Dave reached the end of the path and stepped over the curb and up onto the asphalt. There was a car in the lot, and even through the fog he could see that it was Anne’s Saturn. He picked up his pace, anxious to talk to her, to have some company … to have some help. Collier needed two sheets of luan painted black—“right now,” he had said, forgetting apparently that the paint took a couple of hours to dry. And there was a mushy spot in the stage, and Jim Parsons, who was playing Lear, refused to act on a stage that he might fall through, so Dave had to shore it up tonight, just as soon as he’d put a coat of paint on the luan.

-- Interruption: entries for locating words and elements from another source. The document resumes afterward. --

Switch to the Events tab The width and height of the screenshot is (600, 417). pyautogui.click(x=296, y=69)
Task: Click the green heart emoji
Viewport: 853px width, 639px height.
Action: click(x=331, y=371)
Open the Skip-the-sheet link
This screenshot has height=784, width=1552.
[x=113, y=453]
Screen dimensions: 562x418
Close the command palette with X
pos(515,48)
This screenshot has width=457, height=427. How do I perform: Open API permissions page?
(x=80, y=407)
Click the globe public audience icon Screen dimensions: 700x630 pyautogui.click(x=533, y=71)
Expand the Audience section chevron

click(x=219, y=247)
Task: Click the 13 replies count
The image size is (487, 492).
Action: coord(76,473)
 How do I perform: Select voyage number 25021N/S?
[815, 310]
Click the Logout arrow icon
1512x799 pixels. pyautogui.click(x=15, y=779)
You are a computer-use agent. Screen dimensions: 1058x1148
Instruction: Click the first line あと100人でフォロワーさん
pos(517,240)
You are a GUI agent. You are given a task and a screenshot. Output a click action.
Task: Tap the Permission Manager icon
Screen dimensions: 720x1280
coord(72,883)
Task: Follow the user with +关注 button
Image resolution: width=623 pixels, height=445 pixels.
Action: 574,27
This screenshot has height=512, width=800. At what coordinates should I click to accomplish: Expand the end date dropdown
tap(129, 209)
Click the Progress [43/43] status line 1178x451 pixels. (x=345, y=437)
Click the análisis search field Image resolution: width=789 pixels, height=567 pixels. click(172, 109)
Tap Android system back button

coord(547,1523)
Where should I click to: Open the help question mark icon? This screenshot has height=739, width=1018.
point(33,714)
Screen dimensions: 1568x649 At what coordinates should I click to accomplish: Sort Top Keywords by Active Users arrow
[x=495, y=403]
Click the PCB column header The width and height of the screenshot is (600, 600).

Dave opened the warehouse door and stepped inside. The night lights were on, but none of the other lights, and there was no sign of anyone in the dim interior. “Hello!” he shouted.

There was no answer. The warehouse was silent. He listened to the scrabbling of mice behind the newspaper bin, and to the slow creaking of the oil well from the lot beyond the open window. Then he heard something else—the sound of voices, low and urgent, almost like a radio playing.